- [Dataset rows]:
□ □ □ □ □

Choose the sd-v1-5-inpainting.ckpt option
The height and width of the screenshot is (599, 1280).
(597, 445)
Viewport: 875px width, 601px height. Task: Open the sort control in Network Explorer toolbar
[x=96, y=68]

□ □ □ □ □

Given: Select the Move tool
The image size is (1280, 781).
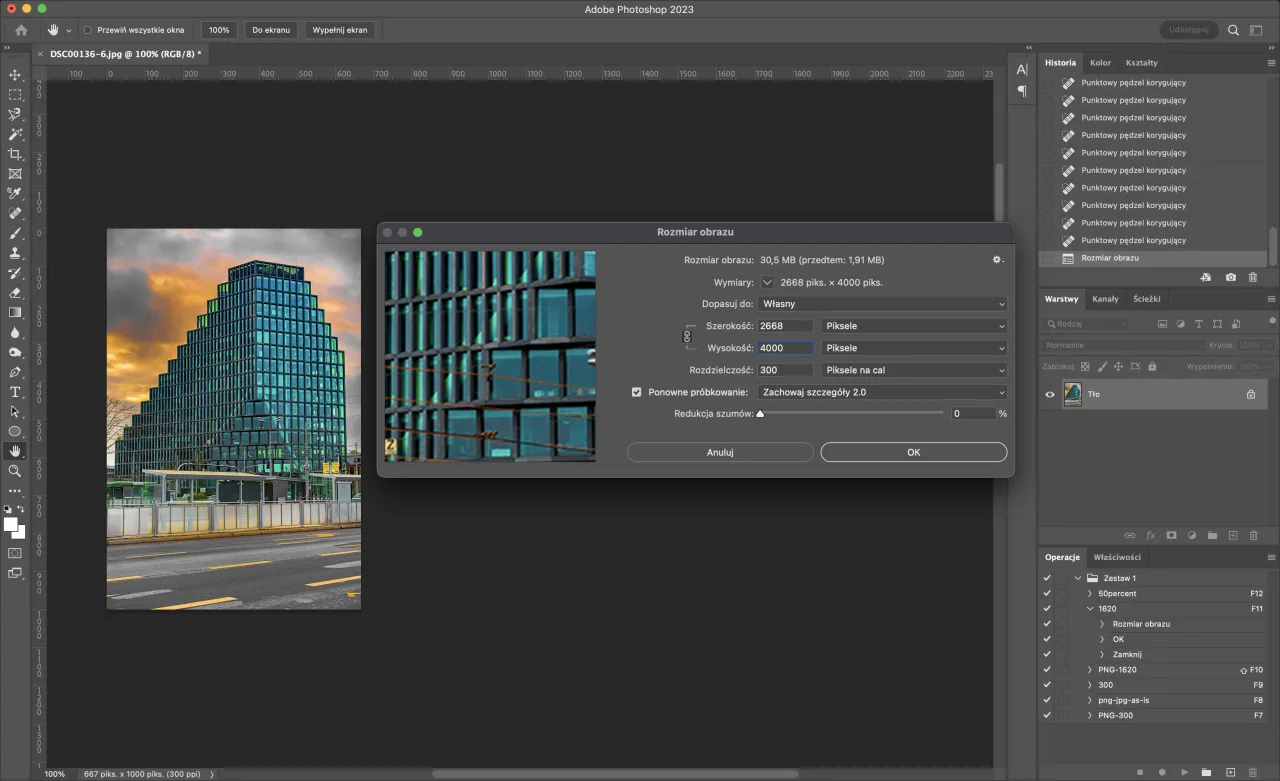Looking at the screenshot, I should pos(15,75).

□ □ □ □ □

- [Goal]:
Which lines of the data above contain the string "height", with case counting? Pick out each one and copy it in full.

- [Result for this exercise]:
The height and width of the screenshot is (599, 1280).
Viewport: 875px width, 601px height. Task: Open the sort control in Network Explorer toolbar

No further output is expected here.